The Americans, supported by the French with their fingers crossed behind their backs, finally insisted on democratic elections in the early 1990s. After a false start, elections finally produced a democratically chosen president, Ange Felix Patasse. Mr. Patasse was re-elected in 1999, but, because of his corrupt, sometimes erratic approach to government and resulting poverty and disorder in the country, his government was constantly threatened with overthrow. His bacon was saved several times by combinations of French, other African countries' and United Nations intervention, sometimes with military force.

The period of democratic rule apparently ended when, with Mr. Patasse out of the country, rebels under the leadership of former Army Chief of Staff Francois Bozize, seized the capital, Bangui, and power. That was the country's fourth successful military coup d'etat since 1960.

General Bozize suspended the constitution but promises eventual elections. (There's a Toledo connection to all of this: Blade Associate Editor Dan Simpson was U.S. Ambassador to the country from 1990 to 1992.)

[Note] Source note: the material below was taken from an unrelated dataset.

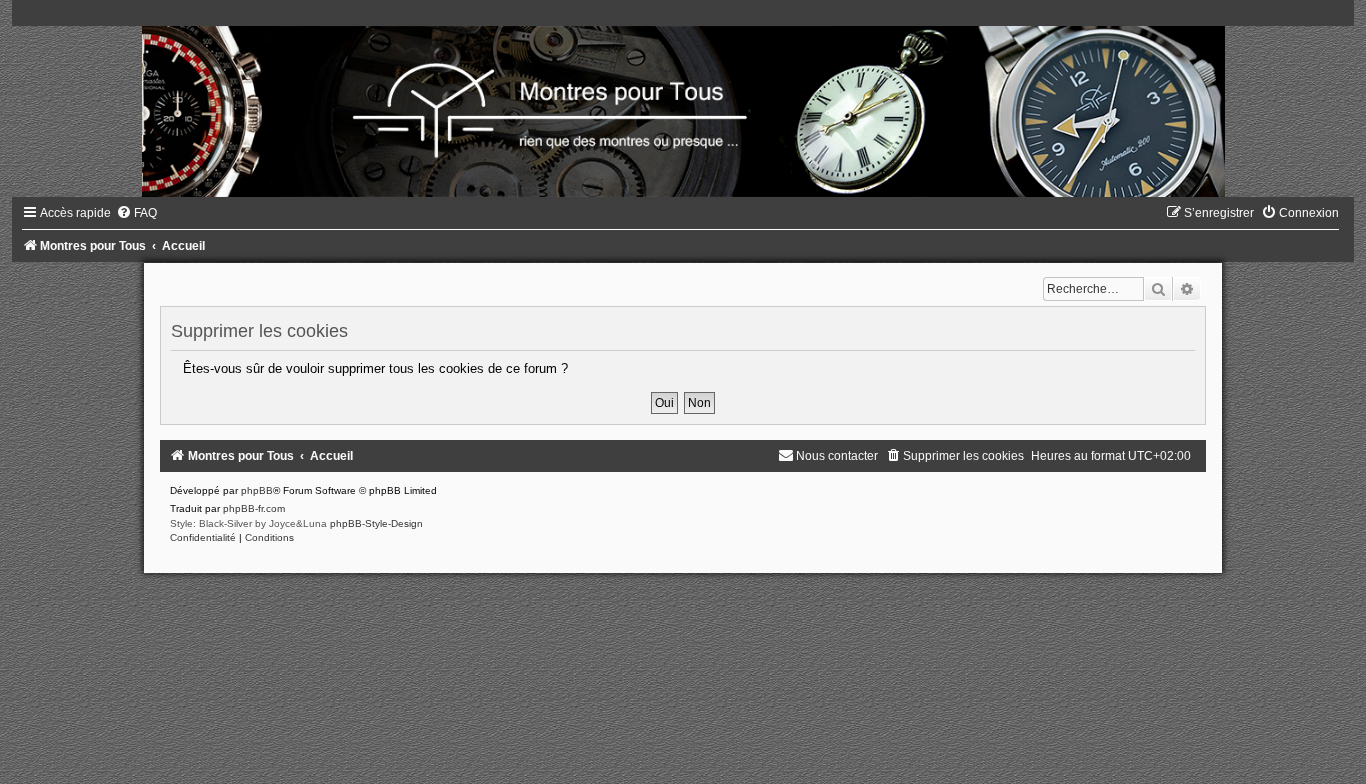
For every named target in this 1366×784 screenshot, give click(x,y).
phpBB (257, 490)
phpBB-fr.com (254, 508)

The coincidence of the Central African Republic coup and America's war with Iraq probably means that neither the United Nations nor the French are likely to intervene to restore democratic government. It isn't even clear that they should. Mr. Patasse was democratically elected. At the same time, he ruled the country very badly.

He wasn't quite as bad as Zimbabwe's Robert Mugabe, who has not only damaged his own country severely but has also used his military forces to interfere in the affairs of the Democratic Republic of the Congo, looting that country's wealth.

At the very least, the United States should join with France in urging the new African Union to press General Bozize strenuously for early, democratic elections, in which Mr. Patasse can be a candidate. The Central African Republic can be a model or an eyesore in Africa. For the most part, so far it has been the latter. It can and should be a model, given its economic and political potential.

It is an inconsistency in U.S. foreign policy to promise freedom to the Iraqis while turning a blind eye to a problem area such as the Central African Republic in Africa. The lesson of Rwanda reminds us of the price of indifference.